Further sites for the purpose were also being identified, they continued.
“We have plans to build such enclosures at Kharak on Multan Road, at Wassanpura or Kachupura in Misri Shah, at the Moon Market in Allama Iqbal Town, besides at least seven other places in the Gulberg area.”
More than 100,000 people directly or indirectly benefit from the recycling industry in the city. “Solid waste in the skips and containers has around 60 per cent of the raw material used in the industry that generates a revenue of Rs100 million annually,” they said.
Officials of the CDGL Solid Waste Management wing said they had been extending regular waste removal services to 33 per cent of the city’s population, 33 per cent was being served partly while the remaining 34 per cent was not being served at all.
“Will the resources allocated for the city would be enough for the entire district?” they asked, maintaining that Lahore city covered an area of 440 square kilometres while the area under the CDGL was now 1,770 square kilometres.
“The city produces 4,000 tons to 5,200 tons of solid waste daily - 4,800 tons on an average.
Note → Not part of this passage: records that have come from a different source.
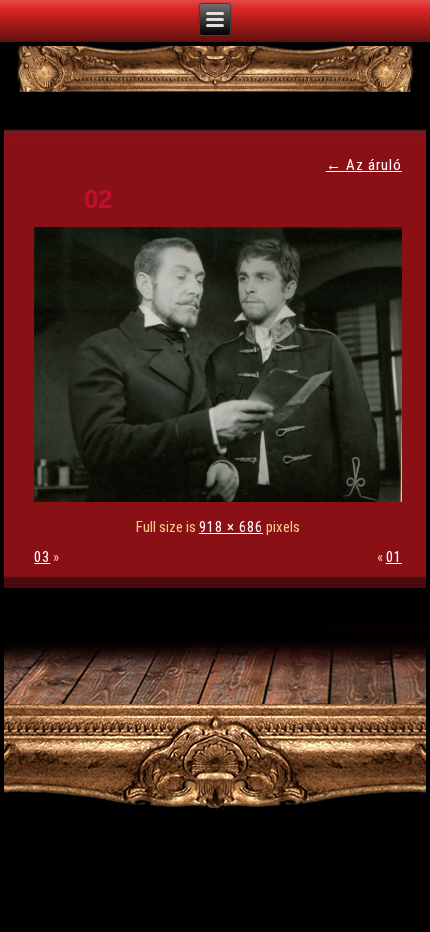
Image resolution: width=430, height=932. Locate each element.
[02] (222, 497)
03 (42, 557)
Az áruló (364, 165)
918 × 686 (231, 527)
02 (98, 199)
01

The figures are based on the World Bank formula according to which every person generates 0.65 kilograms of solid waste daily. Furthermore, the city has some five million people in transit daily - they come to Lahore for some time and leave - but they do produce solid waste.
“Lahore needs at least 100 such enclosures or garbage transfer stations that can serve as places to collect waste in various localities for its further transportation to a dumping site,” they said.
At present, solid waste is being dumped at three sites. The 600-kanal patch along Mahmood Booti on Bund Road consumes around 1,100 tons, the 350-kanal space near Saggian Bridge 2,000 tons while the 200-kanal plot near Bagrian in Green Town gets 500 to 600 tons daily on an average.
“Most of the 7,500 or so workers serving an estimated population of 8 million are in the 40-plus age group. They work round-the-clock to lift half or around 3,000 tons of the waste generated daily. We have to work extra hours, even at night in view of the shortage of our lifting capacity. Of the total 374 vehicles, around 300 work daily which are much short of the requirement to meet the workload,” the SWM officials said, and added that Karachi by comparison had some 18,000 workers to lift solid waste produced by some 10 million-plus people.
Encroachments, the SWM officials said, were the biggest hurdle in the removal of solid waste.
“Traders give us a tough time. They neither end encroachment nor remove the garbage. They even do not pay the sanitation fee. Non-cooperation on the part of the general public by not allowing placement of skips or containers near their homes and businesses is another major problem we face every now and then,” they said.
“Around 700 tons of solid waste is daily produced at Shahalam Market alone which we lift from 3am to 8pm in the first shift and from after sunset to late night in the second shift,” they explained.
“Under Section 155 of the Punjab local government laws, enacted in 2001, throwing garbage other than at the specified places is an offence. Initially, we caught people, submitted their cases in courts but some 7,263 cases are still lying pending,” the SWM officials said.
Residents of the walled city continued keeping garbage in bags of five-kilo capacity, which were supplied to them free of cost for three months in 2002. “But the day we told them to buy their own, they resumed the practice of throw away solid waste where they liked,” the officials recalled.
Mughal emperors built filth depots inside the walled city from where solid waste was transported in bullock carts to far-off places. “But we closed down those filth depots and in most cases allotted the space for building plazas and houses,” the officials said.